Dalam kehidupan rumah tangga yang isinya hanya dua
orang saja, yaitu suami dan isteri, bisa muncul kekecewaan. Suami
kecewa kepada isteri, dan isteri kecewa kepada suami. Hidup berdua saja
bisa menimbulkan kecewa, apalagi kehidupan organisasi atau negara. Jika
di dalam rumah tangga mulai ada anak-anak, kekecewaan bisa bertambah
luas. Anak kecewa dengan sikap orang tuanya, dan orang tua kecewa
dengan kelakuan anaknya. Satu anak dengan anak lainnya juga bisa saling
kecewa mengecewakan.


Satu keluarga bisa kecewa atas perbuatan keluarga
lainnya dalam sebuah lingkungan tempat tinggal. Satu desa bisa kecewa
dengan desa lainnya dalam satu kecamatan. Indonesia sangat kecewa
dengan sikap Amerika yang arogan, kecewa dengan sikap Israel yang
merampas hak warga sipil Palestina secara semena-mena. Sebagaimana
Amerika kecewa dengan Indonesia karena kurang akomodatif dengan
kebijakan Amerika. Israel kecewa dengan Indonesia karena tidak mau
membuka hubungan diplomatik dengan Israel.
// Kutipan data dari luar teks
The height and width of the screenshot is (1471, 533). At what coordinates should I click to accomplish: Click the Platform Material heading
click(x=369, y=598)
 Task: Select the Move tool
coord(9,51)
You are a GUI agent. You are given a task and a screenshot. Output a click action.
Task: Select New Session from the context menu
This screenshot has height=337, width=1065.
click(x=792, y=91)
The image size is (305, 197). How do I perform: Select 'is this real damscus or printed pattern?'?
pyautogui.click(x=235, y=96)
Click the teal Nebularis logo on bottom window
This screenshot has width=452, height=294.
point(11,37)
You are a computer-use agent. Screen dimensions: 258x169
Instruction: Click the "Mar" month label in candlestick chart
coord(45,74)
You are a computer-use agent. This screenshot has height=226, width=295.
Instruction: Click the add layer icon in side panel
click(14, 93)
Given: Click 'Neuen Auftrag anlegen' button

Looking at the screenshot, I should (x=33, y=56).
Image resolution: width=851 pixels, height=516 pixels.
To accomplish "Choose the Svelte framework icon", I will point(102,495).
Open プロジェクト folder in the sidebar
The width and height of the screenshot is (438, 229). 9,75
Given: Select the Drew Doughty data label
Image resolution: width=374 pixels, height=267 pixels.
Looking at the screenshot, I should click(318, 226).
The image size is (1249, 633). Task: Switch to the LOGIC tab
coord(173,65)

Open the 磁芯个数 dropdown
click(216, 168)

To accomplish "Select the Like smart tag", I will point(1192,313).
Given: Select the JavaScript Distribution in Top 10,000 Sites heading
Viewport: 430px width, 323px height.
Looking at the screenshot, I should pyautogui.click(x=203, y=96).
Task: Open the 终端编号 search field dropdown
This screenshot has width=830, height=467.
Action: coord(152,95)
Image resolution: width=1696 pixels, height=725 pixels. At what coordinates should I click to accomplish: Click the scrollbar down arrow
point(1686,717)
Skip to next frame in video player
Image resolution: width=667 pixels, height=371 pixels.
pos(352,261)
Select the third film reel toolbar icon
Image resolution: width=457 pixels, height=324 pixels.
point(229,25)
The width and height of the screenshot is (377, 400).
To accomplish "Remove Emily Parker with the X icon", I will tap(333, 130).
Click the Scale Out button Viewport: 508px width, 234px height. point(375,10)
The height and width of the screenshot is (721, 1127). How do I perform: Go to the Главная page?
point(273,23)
Jamaah sebuah masjid bisa kecewa dengan sikap imam
masjid, sebagaimana imam masjid bisa kecewa dengan kondisi jamaah.
Masyarakat gereja bisa kecewa terhadap pendeta sebagaimana pendeta bisa
kecewa terhadap keadaan jemaatnya. Suporter sepak bola sering kecewa
terhadap tim yang dibelanya, sebagaimana pemain sepak bola sering
kecewa kepada sikap para suporter.


TNI bisa kecewa terhadap kebijakan dan sikap Polri
sebagaimana Polri bisa kecewa terhadap TNI. Angkatan Darat bisa kecewa
terhadap Angkatan Laut dan Udara, sebagaimana Angkatan Laut bisa kecewa
terhadap Angkatan Darat dan Udara, atau Angkatan Udara kecewa terhadap
Angkatan Darat dan Angkatan Laut. Di Angkatan Darat, seorang komandan
bisa kecewa terhadap anak buahnya, sebagaimana anak buah bisa kecewa
kepada komandannya.


Sepanjang sejarah kemanusiaan paska masa kenabian,
tidak ada satupun organisasi yang tidak pernah mengecewakan anggotanya.
Semua organisasi, semua gerakan, semua harakah pernah mengecewakan
anggotanya. Selalu ada anggota organisasi atau anggota gerakan yang
kecewa dan terluka. Selalu.


Ini bukan soal benar atau salahnya kondisi tersebut.
Ini hanya potret sesungguhnya, begitulah kenyataan yang ada. Cobalah
sebut satu saja contoh organisasi, ormas, gerakan dakwah, instansi,
atau apapun. Pasti ada riwayat pernah ada anggota atau pengurus yang
kecewa. Kalau tidak ada yang pernah dikecewakan, berarti organisasi
tersebut belum pernah beraktiviktas nyata.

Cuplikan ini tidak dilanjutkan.